* [Passage]:
UCSF-led study finds artificial intelligence is as good as a physician at prioritizing which patients need to be seen first.
Emergency departments nationwide are overcrowded and overtaxed, but a new study suggests artificial intelligence (AI) could one day help prioritize which patients need treatment most urgently.
Using anonymized records of 251,000 adult emergency department (ED) visits, researchers at UC San Francisco evaluated how well an AI model was able to extract symptoms from patients’ clinical notes to determine their need to be treated immediately. They then compared the AI analysis with the patients’ scores on the Emergency Severity Index, a 1-5 scale that ED nurses use when patients arrive to allocate care and resources by highest need, a process known as triage.
The patients’ data were separated from their actual identities (de-identified) for the study, which publishes May 7, 2024, in JAMA Network Open. The researchers evaluated the data using the ChatGPT-4 large language model (LLM), accessing it via UCSF’s secure generative AI platform, which has broad privacy protections.
The researchers tested the LLM’s performance with a sample of 10,000 matched pairs — 20,000 patients in total — that included one patient with a serious condition, such as stroke, and another with a less urgent condition, such as a broken wrist. Given only the patients’ symptoms, the AI was able to identify which ED patient in the pair had a more serious condition 89% of the time.
In a sub-sample of 500 pairs that were evaluated by a physician as well as the LLM, the AI was correct 88% of the time, compared to 86% for the physician.
Having AI assist in the triage process could free up critical physician time to treat patients with the most serious conditions, while offering backup decision-making tools for clinicians who are juggling multiple urgent requests.

* [Activity list]:
(A) Answer from the AI triage article:
(i) How many adult emergency department visits did the study draw on?
(ii) What number range does the Emergency Severity Index use?
(iii) In the sub-sample of 500 pairs, how often was the physician correct?
(B) Write out the part of the AI triage article starting with "UCSF-led study finds" and going on through "treatment most urgently.".
The records that come next are taken from a separate source, not from the AI triage article.

* [Source information]:
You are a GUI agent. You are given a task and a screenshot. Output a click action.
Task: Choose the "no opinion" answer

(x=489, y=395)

==

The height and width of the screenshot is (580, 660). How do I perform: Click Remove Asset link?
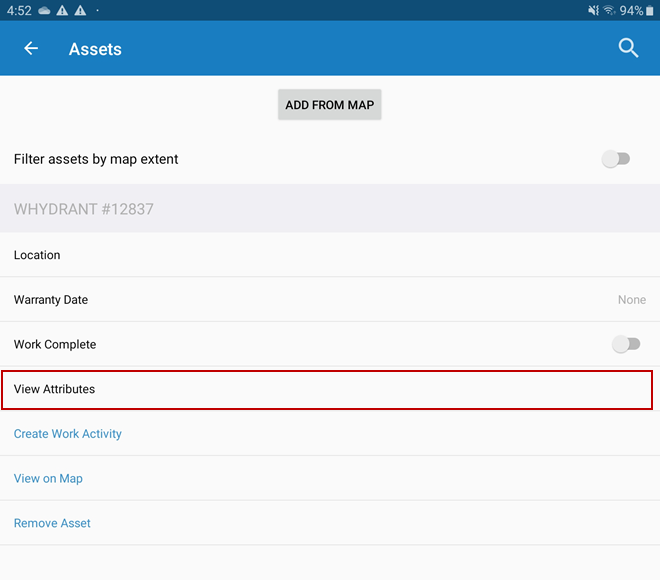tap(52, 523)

...

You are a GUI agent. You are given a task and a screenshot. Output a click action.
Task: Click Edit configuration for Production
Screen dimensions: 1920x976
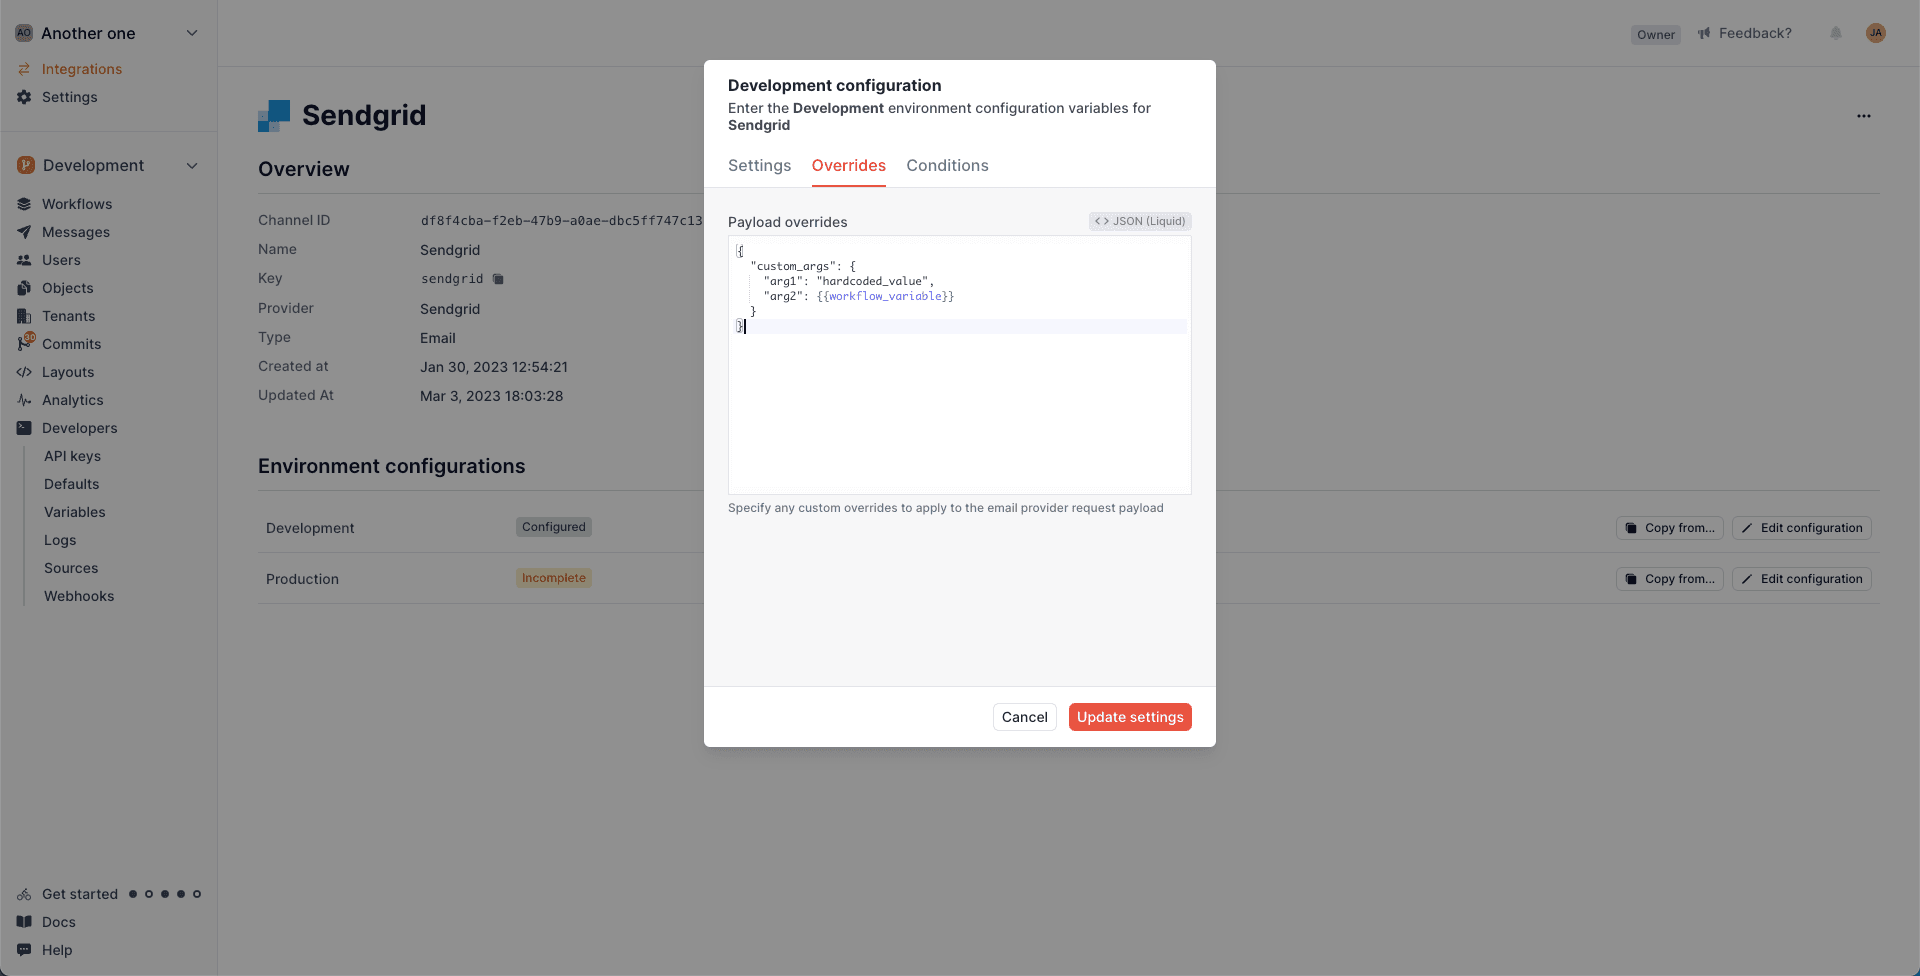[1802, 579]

* [Results]:
(A)
(i) 251,000
(ii) 1-5
(iii) 86% of the time

(B)
UCSF-led study finds artificial intelligence is as good as a physician at prioritizing which patients need to be seen first.
Emergency departments nationwide are overcrowded and overtaxed, but a new study suggests artificial intelligence (AI) could one day help prioritize which patients need treatment most urgently.